Stochastic finite element based structural reliability analysis and optimization.

摘要

A stochastic finite element-based procedure is proposed for the reliability analysis of complicated structures which do not have closed-form solutions. Detailed formulations are presented for the reliability analysis of framed structures and applied to steel frames. A procedure is proposed for the reliability analysis of frames with uncertain connection rigidity.; A methodology is also developed for the reliability analysis of structures with distributed parameters that can be modeled as random fields. The random fields are discretized into sets of correlated random variables and the stochastic finite element approach is employed for the reliability analysis. Sensitivity measures are used to enable the consideration of only a few of the distributed parameters as random fields, thus ensuring computational efficiency. The effect of the correlation characteristics of the random field on discretization and reliability analysis are studied using stochastic mesh refinement.; Stochastic finite element-based reliability analysis is used to examine the Load and Resistance Factor Design method for the design of steel framed structures. The reliability of an element in an actual structure is found to be dependent on the statistical properties of the other elements, the location of the element in the overall structural configuration, and the statistical correlations among the stochastic parameters.
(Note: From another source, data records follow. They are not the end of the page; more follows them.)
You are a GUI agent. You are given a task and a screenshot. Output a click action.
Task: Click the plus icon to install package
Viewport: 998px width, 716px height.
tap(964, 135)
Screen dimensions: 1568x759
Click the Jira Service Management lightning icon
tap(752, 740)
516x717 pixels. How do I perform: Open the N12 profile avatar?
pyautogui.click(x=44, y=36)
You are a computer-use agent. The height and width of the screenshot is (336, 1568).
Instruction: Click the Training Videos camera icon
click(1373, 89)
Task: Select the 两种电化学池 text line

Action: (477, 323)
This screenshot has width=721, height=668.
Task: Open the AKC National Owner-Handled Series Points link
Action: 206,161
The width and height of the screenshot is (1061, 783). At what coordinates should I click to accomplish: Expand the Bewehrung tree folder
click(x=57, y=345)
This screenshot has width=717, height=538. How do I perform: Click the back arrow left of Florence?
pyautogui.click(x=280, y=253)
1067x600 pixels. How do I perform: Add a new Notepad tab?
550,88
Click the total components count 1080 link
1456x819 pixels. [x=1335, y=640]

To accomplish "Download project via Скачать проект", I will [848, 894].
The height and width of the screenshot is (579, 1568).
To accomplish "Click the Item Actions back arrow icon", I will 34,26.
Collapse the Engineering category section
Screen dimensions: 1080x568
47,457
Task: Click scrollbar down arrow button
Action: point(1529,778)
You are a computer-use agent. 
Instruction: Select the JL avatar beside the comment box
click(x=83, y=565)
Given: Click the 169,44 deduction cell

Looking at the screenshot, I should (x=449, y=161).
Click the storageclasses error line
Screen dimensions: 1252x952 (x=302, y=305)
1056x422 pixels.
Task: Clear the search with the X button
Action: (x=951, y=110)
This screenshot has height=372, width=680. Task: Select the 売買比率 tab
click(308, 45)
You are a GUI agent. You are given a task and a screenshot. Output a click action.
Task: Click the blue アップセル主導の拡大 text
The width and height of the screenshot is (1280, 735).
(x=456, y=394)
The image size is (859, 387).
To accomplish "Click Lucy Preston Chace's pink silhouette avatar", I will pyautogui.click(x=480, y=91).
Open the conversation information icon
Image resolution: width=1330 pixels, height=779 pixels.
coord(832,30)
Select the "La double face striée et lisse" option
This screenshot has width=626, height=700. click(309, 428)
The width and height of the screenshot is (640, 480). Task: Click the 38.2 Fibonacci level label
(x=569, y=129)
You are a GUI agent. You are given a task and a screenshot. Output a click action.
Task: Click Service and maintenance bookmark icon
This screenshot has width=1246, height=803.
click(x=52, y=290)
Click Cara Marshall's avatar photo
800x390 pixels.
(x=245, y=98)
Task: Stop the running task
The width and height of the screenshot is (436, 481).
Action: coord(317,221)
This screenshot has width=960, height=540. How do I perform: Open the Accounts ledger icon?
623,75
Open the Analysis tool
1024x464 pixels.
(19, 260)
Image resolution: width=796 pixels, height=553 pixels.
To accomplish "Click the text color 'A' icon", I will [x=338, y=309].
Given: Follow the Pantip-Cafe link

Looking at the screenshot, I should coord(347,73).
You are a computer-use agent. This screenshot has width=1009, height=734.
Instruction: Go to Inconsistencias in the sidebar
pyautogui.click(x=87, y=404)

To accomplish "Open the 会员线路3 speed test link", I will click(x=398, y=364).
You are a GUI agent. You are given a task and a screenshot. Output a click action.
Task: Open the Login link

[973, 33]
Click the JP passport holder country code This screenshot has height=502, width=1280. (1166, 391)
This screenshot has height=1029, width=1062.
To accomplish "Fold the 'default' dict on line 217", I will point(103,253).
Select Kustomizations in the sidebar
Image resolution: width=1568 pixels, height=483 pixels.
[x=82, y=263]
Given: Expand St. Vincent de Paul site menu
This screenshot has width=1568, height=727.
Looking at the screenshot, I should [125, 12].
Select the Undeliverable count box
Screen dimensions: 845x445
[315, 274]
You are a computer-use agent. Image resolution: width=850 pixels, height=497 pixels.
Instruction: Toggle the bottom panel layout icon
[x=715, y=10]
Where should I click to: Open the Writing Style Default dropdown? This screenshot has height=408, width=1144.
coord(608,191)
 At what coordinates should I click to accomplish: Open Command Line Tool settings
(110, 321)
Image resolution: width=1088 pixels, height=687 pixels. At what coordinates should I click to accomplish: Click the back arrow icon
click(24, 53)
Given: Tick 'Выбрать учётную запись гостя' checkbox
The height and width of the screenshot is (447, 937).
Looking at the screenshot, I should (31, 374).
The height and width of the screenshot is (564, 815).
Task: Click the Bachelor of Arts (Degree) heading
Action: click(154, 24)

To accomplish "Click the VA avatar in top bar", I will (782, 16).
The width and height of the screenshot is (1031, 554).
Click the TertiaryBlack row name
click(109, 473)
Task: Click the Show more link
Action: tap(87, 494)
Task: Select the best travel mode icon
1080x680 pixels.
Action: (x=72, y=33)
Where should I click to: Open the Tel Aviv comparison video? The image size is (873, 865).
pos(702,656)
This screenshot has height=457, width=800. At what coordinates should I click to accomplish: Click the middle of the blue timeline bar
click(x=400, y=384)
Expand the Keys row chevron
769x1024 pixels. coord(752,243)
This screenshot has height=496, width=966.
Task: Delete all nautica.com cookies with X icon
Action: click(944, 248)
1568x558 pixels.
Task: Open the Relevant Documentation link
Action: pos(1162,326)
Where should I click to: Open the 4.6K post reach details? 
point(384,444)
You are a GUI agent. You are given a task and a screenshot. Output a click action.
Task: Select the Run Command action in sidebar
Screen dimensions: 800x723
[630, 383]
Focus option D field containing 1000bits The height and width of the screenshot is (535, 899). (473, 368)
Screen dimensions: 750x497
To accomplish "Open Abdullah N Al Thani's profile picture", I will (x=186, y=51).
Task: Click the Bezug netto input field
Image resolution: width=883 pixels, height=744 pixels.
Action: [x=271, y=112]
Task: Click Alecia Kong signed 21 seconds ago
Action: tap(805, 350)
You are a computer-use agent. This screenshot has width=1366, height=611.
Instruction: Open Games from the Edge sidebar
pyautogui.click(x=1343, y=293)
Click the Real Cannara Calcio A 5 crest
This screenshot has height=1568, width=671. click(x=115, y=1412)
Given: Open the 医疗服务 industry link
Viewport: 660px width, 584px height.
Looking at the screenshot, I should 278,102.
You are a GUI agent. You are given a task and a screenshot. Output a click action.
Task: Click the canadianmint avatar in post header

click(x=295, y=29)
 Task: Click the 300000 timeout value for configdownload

These effects are ignored by LRFD, resulting in conservative design and nonuniform risk levels in the structure.; A stochastic structural optimization procedure is proposed to remove this deficiency using the reliability indices computed by the Stochastic Finite Element Method. The reliability indices are required to be within a desired narrow range, resulting in a balanced distribution of weight while ensuring uniform risk levels across the structure. A derivative-free algorithm with variable, discrete step sizes is used to search for the optimum solution. The use of several techniques to reduce the number of constraints and to accelerate the convergence makes the algorithm attractive for application to practical design.